Data to process section start

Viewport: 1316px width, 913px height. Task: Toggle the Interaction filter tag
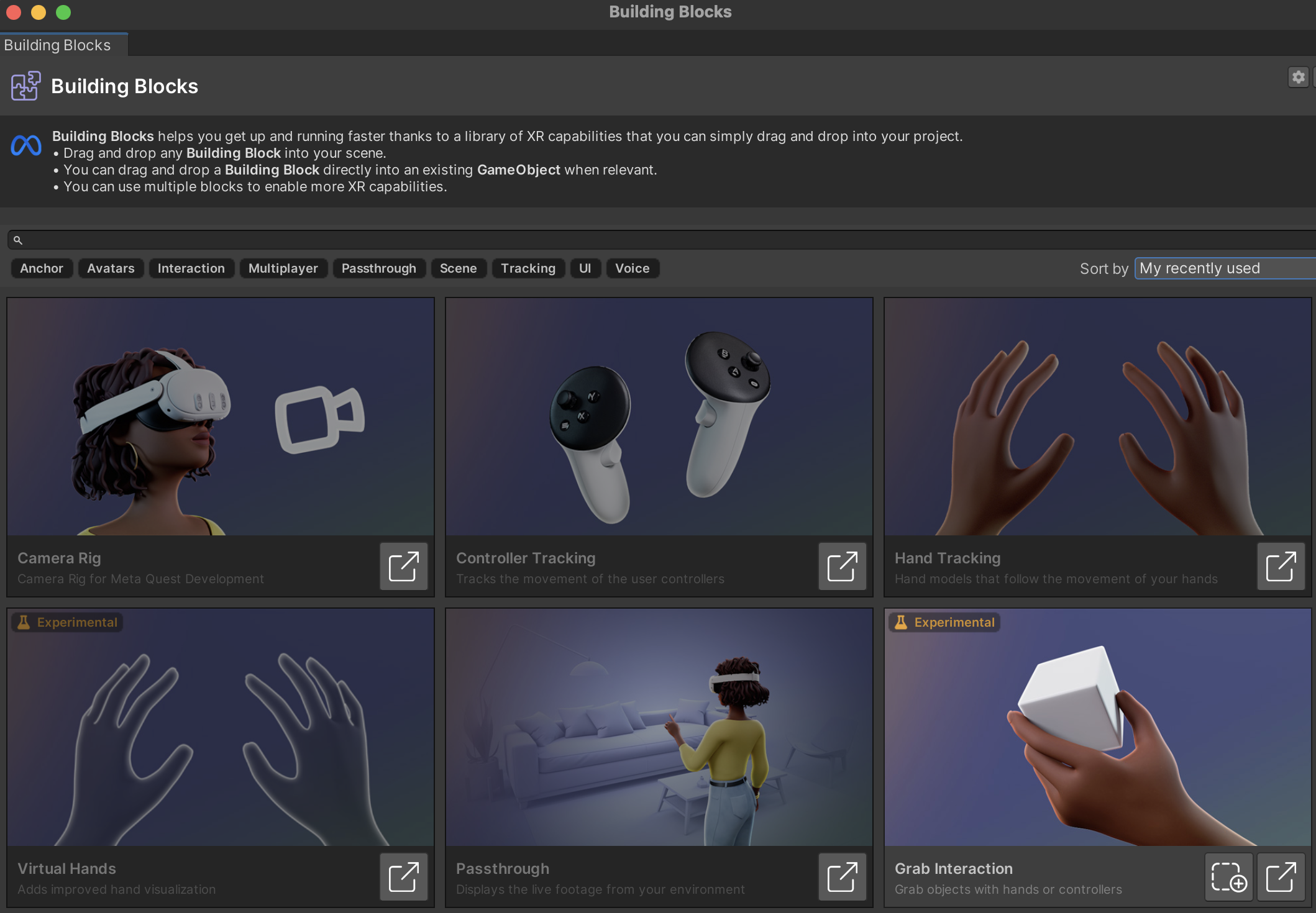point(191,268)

Data to process section end
Data to process section start

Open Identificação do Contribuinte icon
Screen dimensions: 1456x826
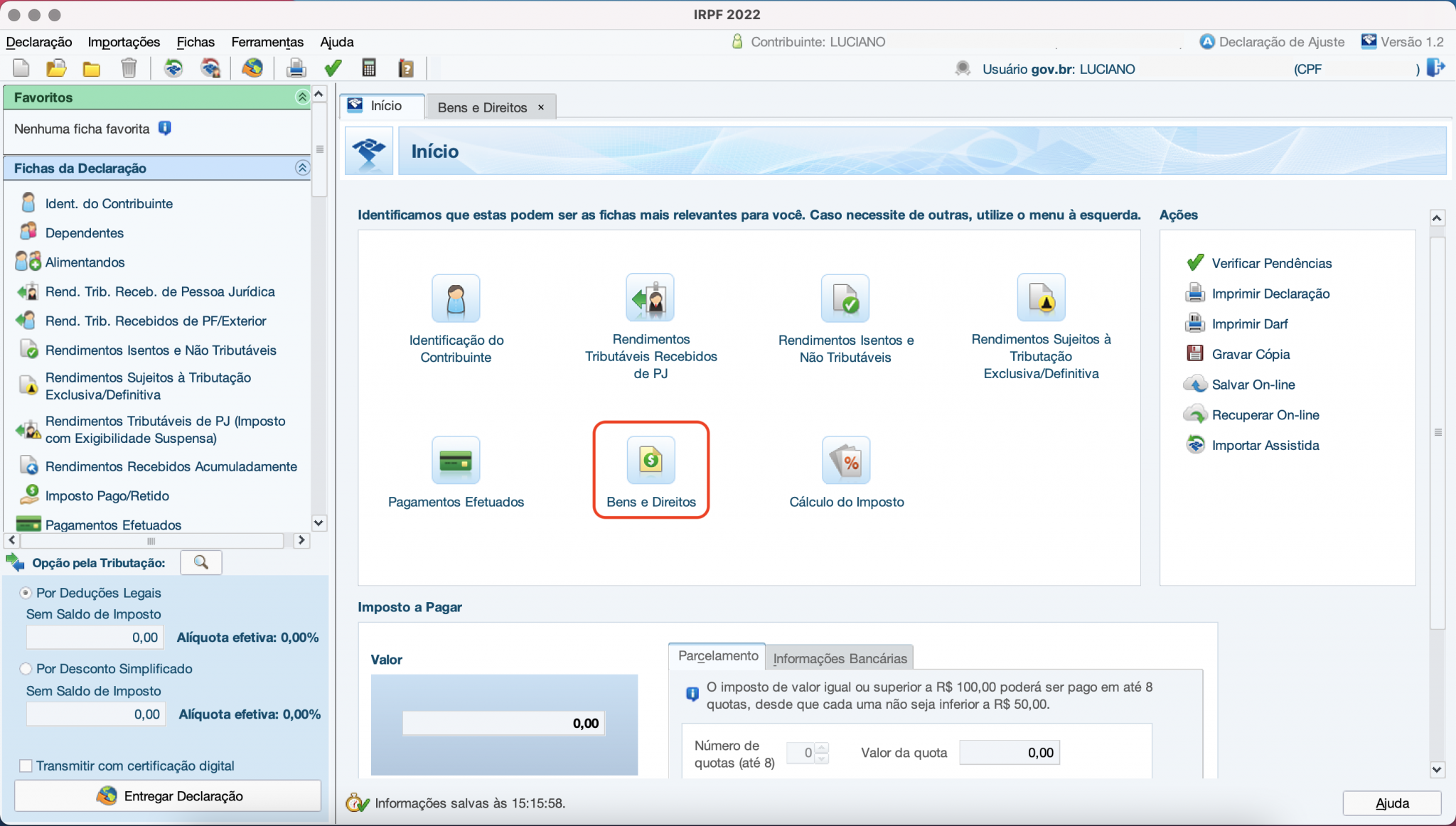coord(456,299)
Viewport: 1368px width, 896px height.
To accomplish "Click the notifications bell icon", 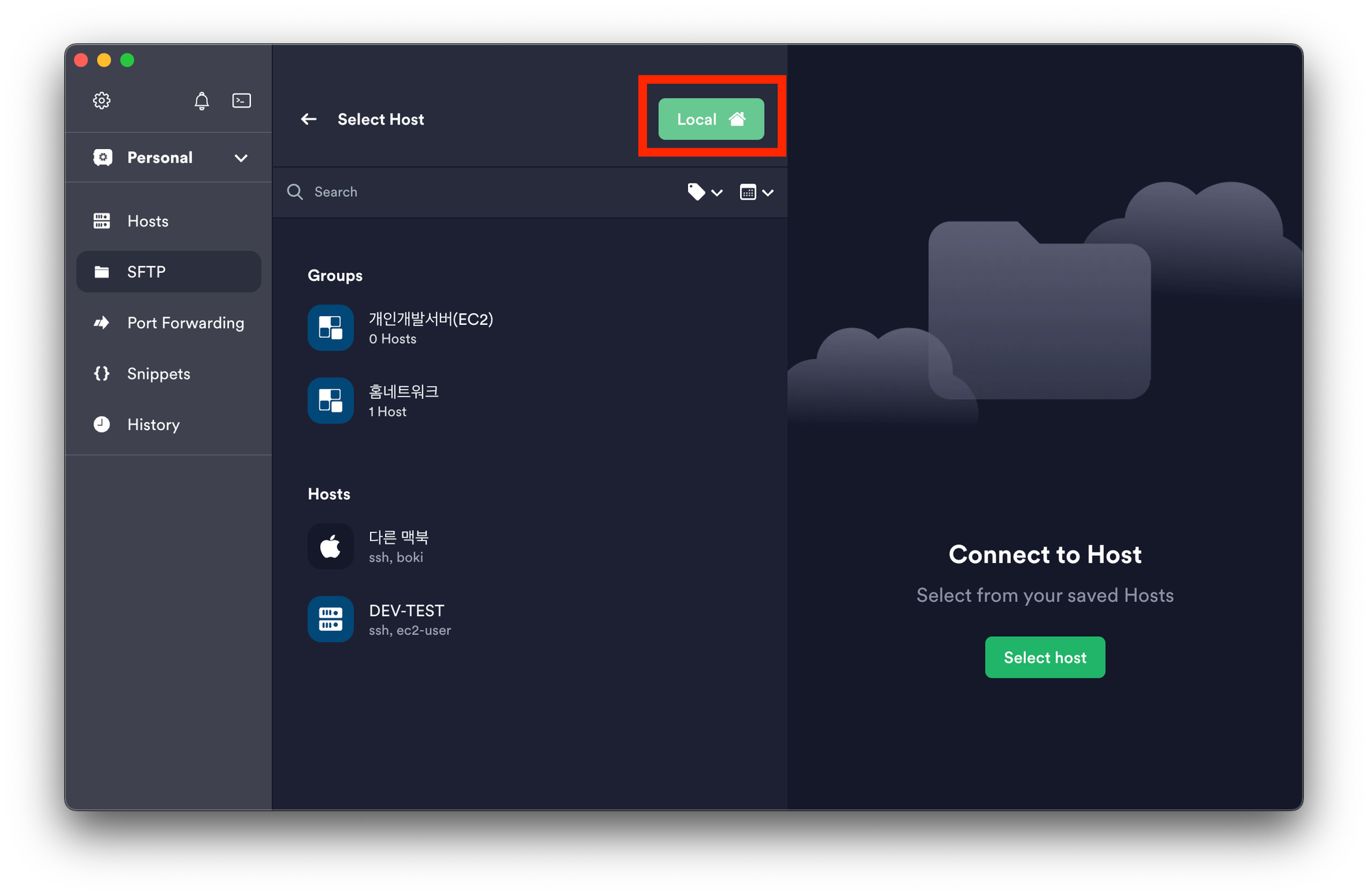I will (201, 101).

Data to process section end
Data to process section start

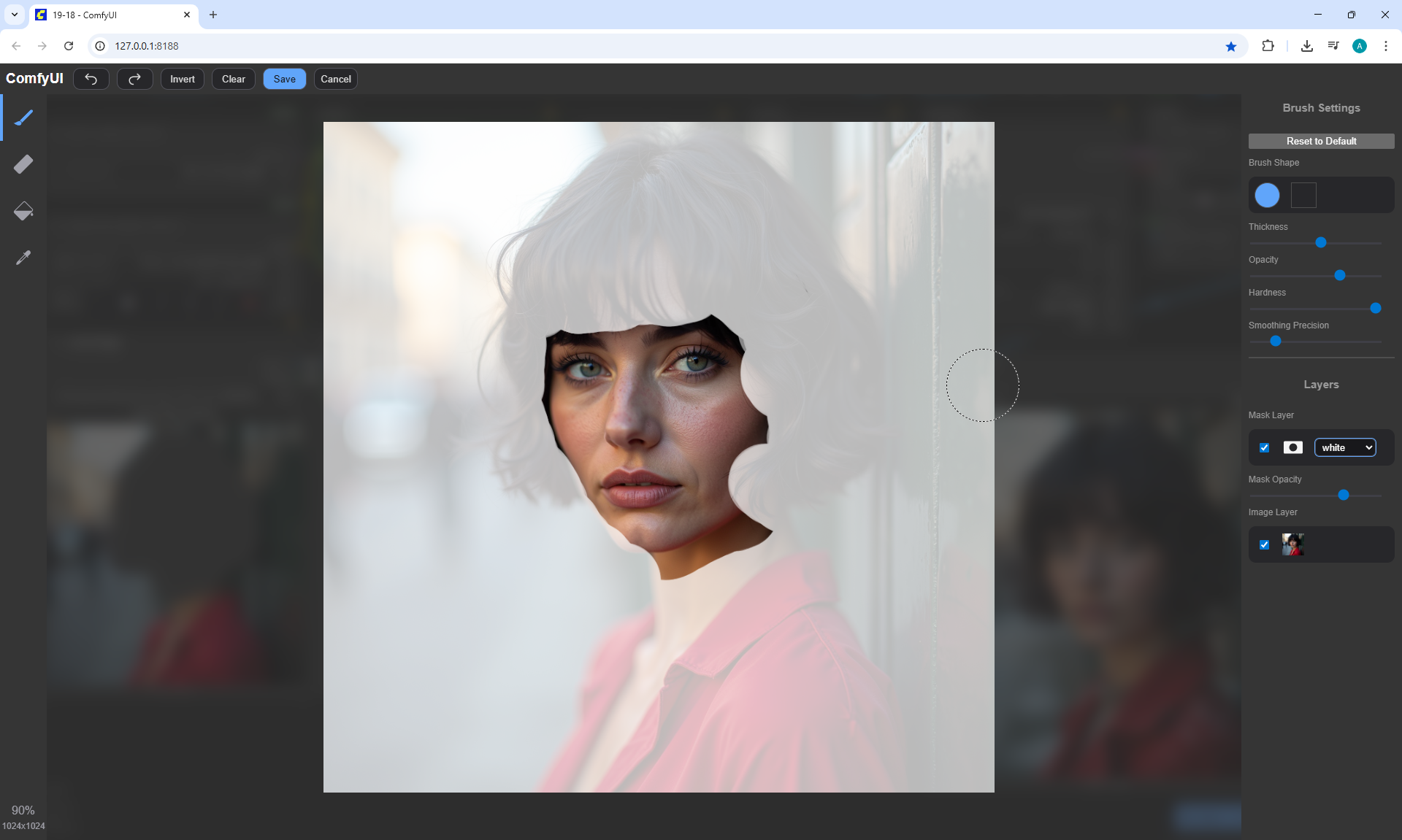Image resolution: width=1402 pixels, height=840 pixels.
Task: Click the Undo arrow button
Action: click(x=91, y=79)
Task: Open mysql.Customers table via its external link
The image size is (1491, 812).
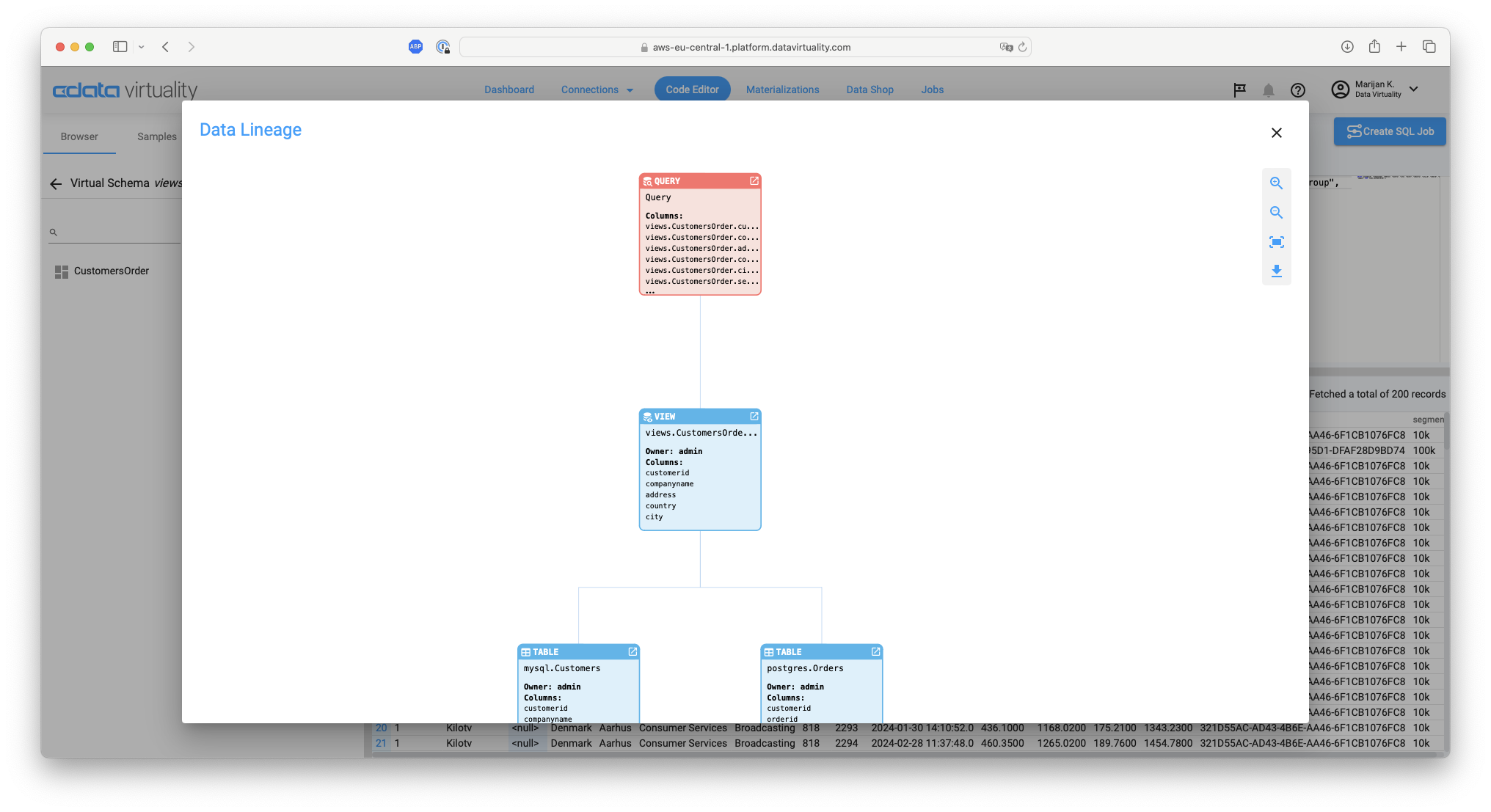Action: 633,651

Data to process section end

Report each line in the data that holds the word "Open".

## Solution to this exercise
Open Identificação do Contribuinte icon
Task: Open mysql.Customers table via its external link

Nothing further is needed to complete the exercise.